りっく

荒野にてのりっくのレビュー・感想・評価

荒野にて(2017年製作の映画)
4.2
青年が走る姿で幕が開き、足を止めたところで幕を下ろす本作は、主演の青年の力強い歩みが観る者の心を終始揺さぶり続ける過酷なロードムービーだ。

彼が旅路で出会う人々は、そこでしか身動きが取れなくなってしまった、ある種人生の可能性を閉ざしてしまった人々である。だからこそ、彼はそこである程度のライフラインが確保されていても、甘んじることなくその場から静かに立ち去る。ひたすらにどこにいるかも分からない叔母を探して歩みを進める。

そこで印象的なのは、やはり田舎競馬で見切りをつけられたピートという馬との関係性だろう。彼は決してピートに跨ろうとしない。乗馬するのではなく、広大で危険な荒野を共に歩む。それだけで、馬と青年が歩む様だけで、こんなにも感動的なのか。そしてだからこそ、心を通わせる友が初めて自分を置き去りにして走っていく姿に寒気がし、悪夢のような光景を眺めるしか術がない残酷さに、追い討ちをかけるようにこの世の絶望をひしひしと突きつける。
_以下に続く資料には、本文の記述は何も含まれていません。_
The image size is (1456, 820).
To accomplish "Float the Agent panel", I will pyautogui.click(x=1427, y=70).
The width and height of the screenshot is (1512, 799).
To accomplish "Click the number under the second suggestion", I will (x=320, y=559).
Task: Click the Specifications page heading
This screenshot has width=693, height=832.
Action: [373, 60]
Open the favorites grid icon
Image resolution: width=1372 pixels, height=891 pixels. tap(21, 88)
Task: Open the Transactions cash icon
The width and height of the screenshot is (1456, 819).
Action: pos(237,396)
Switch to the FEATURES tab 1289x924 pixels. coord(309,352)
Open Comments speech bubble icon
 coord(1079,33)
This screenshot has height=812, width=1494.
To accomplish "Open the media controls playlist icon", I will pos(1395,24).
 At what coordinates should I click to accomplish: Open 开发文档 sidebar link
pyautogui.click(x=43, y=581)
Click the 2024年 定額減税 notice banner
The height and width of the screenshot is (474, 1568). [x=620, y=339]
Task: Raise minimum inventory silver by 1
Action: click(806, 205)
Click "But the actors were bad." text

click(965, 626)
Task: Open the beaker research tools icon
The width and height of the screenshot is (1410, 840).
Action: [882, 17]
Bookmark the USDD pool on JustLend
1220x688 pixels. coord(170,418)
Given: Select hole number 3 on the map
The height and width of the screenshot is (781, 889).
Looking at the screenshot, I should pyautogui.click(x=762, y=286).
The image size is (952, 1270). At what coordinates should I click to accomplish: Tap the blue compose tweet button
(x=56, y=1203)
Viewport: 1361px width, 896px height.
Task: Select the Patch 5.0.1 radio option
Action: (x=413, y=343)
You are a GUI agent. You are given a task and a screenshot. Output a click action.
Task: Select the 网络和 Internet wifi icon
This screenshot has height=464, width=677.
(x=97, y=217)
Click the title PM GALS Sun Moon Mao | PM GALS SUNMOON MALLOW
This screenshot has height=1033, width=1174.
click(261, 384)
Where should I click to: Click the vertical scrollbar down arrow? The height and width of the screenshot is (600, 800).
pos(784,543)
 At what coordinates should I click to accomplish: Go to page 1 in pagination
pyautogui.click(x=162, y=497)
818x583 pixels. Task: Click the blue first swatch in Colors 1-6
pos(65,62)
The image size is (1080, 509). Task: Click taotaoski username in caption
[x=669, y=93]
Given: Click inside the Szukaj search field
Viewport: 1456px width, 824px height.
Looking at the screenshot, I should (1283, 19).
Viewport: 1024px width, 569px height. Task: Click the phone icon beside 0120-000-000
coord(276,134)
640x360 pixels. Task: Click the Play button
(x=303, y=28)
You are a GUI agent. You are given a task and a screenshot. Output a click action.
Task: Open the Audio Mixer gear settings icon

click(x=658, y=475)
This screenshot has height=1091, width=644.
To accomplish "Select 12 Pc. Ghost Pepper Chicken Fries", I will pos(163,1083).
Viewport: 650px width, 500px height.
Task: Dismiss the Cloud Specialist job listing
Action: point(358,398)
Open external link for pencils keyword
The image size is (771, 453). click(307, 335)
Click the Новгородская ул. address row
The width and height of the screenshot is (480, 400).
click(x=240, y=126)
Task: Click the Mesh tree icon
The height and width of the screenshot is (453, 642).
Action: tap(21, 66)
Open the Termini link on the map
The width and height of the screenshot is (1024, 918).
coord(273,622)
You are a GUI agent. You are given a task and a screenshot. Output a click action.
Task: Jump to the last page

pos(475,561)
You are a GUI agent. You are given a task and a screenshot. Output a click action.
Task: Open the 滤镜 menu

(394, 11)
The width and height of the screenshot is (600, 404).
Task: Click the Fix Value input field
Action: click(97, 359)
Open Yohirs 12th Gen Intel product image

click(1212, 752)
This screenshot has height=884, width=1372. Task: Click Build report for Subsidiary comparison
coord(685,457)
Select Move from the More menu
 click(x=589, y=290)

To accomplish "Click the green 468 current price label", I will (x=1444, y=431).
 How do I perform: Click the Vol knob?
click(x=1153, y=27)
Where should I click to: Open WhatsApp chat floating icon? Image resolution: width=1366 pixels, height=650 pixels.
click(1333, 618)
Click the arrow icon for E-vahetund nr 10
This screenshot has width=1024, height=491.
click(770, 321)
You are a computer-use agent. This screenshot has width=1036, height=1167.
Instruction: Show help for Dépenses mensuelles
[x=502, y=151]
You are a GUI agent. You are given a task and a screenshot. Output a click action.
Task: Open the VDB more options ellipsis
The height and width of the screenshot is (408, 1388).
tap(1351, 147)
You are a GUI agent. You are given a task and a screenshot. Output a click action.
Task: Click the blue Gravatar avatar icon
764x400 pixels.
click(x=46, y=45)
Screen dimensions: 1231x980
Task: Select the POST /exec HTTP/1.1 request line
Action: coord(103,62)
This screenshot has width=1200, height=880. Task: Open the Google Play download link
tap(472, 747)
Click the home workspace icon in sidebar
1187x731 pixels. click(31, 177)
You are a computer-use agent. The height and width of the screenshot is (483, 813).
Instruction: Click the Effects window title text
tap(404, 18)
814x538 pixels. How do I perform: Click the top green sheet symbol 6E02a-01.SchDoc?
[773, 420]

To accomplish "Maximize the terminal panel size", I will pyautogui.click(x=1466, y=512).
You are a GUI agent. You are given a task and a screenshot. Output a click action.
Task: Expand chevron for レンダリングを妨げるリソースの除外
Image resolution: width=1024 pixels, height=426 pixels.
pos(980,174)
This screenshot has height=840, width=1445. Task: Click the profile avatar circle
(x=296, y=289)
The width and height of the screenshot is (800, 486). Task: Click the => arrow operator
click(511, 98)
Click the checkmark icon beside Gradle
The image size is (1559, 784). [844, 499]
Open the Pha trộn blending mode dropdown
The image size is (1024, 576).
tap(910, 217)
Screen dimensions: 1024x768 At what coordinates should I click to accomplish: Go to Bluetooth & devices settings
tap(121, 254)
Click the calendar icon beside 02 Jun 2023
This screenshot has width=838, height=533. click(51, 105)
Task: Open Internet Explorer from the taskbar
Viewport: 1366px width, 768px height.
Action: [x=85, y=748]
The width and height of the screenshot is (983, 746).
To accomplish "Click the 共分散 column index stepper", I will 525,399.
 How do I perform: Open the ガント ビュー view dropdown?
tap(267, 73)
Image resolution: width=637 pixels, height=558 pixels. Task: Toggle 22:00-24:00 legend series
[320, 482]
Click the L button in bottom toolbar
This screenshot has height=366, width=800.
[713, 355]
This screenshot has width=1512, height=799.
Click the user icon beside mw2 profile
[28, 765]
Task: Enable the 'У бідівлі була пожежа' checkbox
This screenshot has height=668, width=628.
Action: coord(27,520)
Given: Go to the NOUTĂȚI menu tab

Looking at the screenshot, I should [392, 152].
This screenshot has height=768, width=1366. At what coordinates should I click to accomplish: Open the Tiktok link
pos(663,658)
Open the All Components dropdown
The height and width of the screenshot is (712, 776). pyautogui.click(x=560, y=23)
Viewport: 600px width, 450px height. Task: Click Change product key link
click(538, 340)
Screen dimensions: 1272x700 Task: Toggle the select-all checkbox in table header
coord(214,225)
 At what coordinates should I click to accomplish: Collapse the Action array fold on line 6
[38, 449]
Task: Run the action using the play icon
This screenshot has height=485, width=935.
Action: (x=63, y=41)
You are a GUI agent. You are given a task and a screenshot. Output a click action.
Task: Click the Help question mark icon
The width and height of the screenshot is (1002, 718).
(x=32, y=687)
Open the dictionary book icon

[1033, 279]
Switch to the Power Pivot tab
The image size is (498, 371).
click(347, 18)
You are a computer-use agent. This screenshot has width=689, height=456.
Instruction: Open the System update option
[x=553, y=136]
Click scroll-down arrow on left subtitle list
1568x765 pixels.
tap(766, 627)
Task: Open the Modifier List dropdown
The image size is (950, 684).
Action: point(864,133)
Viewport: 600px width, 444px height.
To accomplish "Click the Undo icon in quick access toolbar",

でも彼は歩みを止めない。どんなにボロボロになり、社会の底辺に両足を突っ込んでも、その底なし沼から這い上がろうと必死になる。そしてそんな自分が置かれた環境を呪うことも、卑下することもなく前を向く、その表情の凛々しさ逞しさ神々しさよ。本作はそんな彼の歩みが荒れ果てた荒野に道を造り、そんな荒野に一輪の花が咲き始める微かな希望が感じられるかのような、慎ましい傑作である。